Opinion

Caregivers demand a role in fixing nursing homes

A caregiver walks with her patient down a nursing home corridor. (Photo: GagliardiPhotography, via Shutterstock)
Numbers tell one story of COVID-19’s toll on California nursing homes: Some 9,716 nursing home residents and staff died from the virus, amounting to one in eight COVID deaths statewide.

But there’s another story that can’t be told in numbers. It’s the story of what it was like to work in the pandemic’s most dangerous conditions: the stress, the fear, the heartbreak. It’s a chapter in California’s history that nursing home workers like me are determined to never repeat — and why we are demanding transformation of the industry that puts us at the table.

Caring for the elderly and people with disabilities in nursing homes isn’t for everybody. This work puts demands on your mind, your spirit, and your health.  Most people don’t know how common injuries are among caregivers.

It’s common to hurt your back, for example, moving residents’ bodies to change them, to help them from a bed to a wheelchair, or to bathe them. It’s especially dangerous when you are in a rush. And in a nursing home means you are always in a rush – because nursing homes were understaffed long before the pandemic.

Caregiving is also a job largely done by women who look like me: Black, Latina and immigrant women. For generations, nursing home owners have kept wages low by exploiting the labor of women and people of color. In the pandemic, these poverty wages became deadly because workers who must work multiple jobs to make ends meet unknowingly carried the virus from facility to facility.

That’s just one of the heartbreaking lessons we learned over the last two years. Knowing residents died without being able to see their children or that they died alone because there are too few staff to care for them weighs on me today. I’ve cared for as many as 50 patients at one time.

For many of my colleagues, the stress, the risks to our health, and the emotional toll of the pandemic – combined with poverty wages – were just too much to take. Sixteen thousand California nursing home workers have left the field since the pandemic began, and more than half say they are likely to walk out in the next year.

You can’t understand what it’s like to do this work without being on the nursing home floor. And that’s why nursing home workers like me have to have a meaningful role in overseeing this industry.

Last week, I went to the state Capitol with dozens of other nursing home workers to remember the colleagues and residents we lost to COVID-19 and to make sure the kind of devastation we experienced never happens again. Hundreds more rallied at nursing homes across the state with the same message to legislators: nursing homes are in crisis, and California can’t fix them without nursing home workers.

We are proposing a Skilled Nursing Facility Quality Standards Board, a formal structure where workers sit down at the table with nursing home owners, advocates for patients and families, and government agencies to create rules governing this industry.
Only when workers have a real voice in governance can we stabilize the workforce with better wages, benefits and training and implement standards to keep workers and residents safe.

At the same time, we are calling for action on two unsustainable and destructive trends in our industry. Nursing home owners have taken billions in taxpayer dollars meant to improve care, but instead lined their own pockets. And state regulators are handing out staffing waivers like candy – essentially giving nursing home owners a free pass to evade the minimum staffing rules.

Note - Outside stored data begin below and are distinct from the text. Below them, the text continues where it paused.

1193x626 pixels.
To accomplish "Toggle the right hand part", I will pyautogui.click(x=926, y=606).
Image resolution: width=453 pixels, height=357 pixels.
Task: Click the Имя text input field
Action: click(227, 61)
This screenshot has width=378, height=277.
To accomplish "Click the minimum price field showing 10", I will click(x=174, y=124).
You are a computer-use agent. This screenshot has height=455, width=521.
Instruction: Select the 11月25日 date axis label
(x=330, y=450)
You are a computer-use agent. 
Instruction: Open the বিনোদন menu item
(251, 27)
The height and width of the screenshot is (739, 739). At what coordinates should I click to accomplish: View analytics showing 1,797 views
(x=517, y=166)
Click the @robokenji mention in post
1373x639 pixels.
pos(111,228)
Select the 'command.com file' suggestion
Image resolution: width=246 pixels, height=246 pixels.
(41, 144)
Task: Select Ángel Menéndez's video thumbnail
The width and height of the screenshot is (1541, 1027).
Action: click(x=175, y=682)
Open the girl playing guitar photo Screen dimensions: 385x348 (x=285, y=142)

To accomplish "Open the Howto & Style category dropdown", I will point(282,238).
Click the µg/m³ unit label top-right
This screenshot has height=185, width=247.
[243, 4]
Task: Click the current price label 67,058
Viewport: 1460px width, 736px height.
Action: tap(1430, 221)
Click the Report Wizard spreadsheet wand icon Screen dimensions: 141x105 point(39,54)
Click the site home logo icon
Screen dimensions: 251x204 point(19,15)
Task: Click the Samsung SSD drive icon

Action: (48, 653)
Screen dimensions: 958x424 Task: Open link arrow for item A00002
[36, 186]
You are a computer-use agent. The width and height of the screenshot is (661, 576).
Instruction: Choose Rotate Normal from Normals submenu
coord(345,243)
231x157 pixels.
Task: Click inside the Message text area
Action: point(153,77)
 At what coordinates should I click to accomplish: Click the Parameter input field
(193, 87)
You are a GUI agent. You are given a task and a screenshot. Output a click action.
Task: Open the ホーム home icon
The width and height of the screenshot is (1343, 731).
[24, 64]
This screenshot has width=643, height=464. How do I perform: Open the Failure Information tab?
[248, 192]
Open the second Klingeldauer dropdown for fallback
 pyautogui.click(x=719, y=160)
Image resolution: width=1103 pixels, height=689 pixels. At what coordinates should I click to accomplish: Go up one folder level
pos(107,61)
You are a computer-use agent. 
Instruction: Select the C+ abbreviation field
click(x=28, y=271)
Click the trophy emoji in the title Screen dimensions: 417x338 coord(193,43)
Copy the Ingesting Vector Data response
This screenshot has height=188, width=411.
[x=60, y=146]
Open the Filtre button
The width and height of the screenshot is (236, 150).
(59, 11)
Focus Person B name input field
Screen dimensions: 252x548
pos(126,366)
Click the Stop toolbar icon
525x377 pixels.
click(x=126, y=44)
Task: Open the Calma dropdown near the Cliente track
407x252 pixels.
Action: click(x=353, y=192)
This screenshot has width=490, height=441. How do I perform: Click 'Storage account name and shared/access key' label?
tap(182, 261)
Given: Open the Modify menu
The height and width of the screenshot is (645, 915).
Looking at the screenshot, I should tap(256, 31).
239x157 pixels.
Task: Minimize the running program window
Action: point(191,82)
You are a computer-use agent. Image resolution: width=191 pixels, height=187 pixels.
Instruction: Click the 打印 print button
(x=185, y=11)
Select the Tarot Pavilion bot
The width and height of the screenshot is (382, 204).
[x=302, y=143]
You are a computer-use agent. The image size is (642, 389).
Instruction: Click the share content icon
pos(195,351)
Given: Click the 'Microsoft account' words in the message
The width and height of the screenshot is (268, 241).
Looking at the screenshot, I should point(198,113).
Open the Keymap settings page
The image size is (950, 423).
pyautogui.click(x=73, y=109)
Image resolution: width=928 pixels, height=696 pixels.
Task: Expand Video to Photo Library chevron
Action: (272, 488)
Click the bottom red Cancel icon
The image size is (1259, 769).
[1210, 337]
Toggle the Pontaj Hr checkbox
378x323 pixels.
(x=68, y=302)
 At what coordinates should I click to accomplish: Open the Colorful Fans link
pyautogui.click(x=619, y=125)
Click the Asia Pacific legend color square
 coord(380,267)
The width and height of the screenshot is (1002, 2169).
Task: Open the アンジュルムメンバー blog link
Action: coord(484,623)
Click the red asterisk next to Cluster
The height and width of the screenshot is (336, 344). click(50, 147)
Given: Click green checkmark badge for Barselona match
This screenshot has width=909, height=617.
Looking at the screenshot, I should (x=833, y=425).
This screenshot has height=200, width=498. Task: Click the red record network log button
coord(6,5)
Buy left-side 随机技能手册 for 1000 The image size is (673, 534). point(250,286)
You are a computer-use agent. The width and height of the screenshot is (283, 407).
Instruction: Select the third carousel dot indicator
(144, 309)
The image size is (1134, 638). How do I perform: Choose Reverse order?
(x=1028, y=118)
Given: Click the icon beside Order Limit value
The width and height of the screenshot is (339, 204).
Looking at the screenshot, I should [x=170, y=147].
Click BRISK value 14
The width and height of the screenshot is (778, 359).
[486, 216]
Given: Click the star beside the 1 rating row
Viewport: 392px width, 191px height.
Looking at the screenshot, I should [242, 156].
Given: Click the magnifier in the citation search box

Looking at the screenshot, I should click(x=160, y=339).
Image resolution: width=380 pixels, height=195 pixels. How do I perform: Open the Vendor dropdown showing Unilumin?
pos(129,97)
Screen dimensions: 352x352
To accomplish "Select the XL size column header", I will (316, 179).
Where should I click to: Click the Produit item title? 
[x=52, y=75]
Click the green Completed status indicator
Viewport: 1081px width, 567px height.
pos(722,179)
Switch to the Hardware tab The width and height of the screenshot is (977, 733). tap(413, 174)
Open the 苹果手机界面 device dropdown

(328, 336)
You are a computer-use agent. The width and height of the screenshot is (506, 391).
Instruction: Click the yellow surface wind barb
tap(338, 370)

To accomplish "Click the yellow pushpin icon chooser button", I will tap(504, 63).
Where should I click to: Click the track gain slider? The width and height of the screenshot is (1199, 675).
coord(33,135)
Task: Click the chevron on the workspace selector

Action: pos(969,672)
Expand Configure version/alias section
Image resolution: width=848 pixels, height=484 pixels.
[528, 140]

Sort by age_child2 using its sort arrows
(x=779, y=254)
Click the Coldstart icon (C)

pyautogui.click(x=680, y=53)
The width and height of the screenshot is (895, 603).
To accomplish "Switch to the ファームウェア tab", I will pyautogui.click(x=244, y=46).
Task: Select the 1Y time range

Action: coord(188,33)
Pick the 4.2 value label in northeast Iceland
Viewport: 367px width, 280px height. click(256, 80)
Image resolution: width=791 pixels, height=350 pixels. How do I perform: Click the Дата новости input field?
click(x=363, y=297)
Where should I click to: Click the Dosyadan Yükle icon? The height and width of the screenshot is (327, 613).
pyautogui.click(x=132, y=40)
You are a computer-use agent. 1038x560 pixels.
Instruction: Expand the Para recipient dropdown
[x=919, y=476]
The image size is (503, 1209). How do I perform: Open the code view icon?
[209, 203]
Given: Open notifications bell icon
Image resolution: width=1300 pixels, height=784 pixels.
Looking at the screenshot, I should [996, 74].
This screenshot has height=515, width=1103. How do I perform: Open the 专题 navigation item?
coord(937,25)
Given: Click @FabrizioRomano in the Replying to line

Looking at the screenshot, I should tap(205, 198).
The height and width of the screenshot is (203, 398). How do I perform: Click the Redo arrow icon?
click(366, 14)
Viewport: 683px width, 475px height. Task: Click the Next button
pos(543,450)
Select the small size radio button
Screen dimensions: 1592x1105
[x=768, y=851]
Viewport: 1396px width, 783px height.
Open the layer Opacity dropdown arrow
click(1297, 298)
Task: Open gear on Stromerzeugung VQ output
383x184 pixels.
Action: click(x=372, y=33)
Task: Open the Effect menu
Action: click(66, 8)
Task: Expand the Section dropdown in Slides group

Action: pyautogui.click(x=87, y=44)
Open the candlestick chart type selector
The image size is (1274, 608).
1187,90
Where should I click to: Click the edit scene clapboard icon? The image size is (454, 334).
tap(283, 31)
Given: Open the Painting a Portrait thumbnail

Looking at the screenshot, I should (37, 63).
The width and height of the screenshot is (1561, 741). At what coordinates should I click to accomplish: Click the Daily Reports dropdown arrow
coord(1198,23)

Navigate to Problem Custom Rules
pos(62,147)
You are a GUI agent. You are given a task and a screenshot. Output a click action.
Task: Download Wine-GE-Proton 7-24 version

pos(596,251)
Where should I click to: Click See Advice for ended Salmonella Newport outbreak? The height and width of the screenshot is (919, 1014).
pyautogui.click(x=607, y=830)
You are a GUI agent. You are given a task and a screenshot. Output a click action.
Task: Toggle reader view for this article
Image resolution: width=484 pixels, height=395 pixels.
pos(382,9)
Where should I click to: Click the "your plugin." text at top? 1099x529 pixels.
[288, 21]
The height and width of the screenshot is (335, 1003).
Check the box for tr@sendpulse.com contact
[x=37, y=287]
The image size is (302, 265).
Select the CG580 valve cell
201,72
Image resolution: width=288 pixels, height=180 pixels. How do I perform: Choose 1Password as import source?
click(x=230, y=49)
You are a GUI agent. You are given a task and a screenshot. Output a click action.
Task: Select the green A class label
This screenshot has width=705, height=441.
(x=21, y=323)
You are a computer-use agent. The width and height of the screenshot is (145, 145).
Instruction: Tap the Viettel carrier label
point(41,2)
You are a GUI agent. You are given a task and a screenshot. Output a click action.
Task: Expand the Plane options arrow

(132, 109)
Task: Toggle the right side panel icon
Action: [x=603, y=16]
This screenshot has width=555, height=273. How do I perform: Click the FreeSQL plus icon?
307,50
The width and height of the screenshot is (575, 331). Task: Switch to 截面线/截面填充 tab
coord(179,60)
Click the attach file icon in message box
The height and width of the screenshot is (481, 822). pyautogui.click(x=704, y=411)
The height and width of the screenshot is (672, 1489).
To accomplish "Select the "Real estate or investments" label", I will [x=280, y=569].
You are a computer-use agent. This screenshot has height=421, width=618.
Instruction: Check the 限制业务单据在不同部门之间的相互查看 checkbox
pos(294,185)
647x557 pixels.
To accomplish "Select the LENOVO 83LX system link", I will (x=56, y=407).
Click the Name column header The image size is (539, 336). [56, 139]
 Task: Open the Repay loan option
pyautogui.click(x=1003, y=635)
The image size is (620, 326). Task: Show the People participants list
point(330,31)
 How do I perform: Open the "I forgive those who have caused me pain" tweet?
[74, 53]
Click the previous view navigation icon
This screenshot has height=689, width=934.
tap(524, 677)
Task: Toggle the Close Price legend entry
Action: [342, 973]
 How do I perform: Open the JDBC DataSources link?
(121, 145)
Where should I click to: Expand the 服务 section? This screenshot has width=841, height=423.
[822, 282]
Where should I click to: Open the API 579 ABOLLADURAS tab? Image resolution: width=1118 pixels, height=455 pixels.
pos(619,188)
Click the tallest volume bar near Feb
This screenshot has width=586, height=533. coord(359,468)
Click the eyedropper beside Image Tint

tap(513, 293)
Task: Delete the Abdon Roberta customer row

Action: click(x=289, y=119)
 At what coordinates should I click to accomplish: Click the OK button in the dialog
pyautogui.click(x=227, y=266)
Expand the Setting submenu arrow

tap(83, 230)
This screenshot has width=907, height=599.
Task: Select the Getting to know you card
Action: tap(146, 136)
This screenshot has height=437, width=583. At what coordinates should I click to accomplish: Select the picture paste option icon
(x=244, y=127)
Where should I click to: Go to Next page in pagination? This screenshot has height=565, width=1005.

California needs to tie public dollars to nursing home quality and workforce improvements, and enforce safe staffing standards that are directly tied to quality of care.
It comes down to this: Workers need to be valued and respected so we can do the jobs we love and the jobs that matter. Nursing home care must get better, and only workers who’ve lived it can lead the way.

Editor’s Note: Jesus Figueroa Cacho has been a Certified Nursing Assistant for 25 years. She works in Auburn.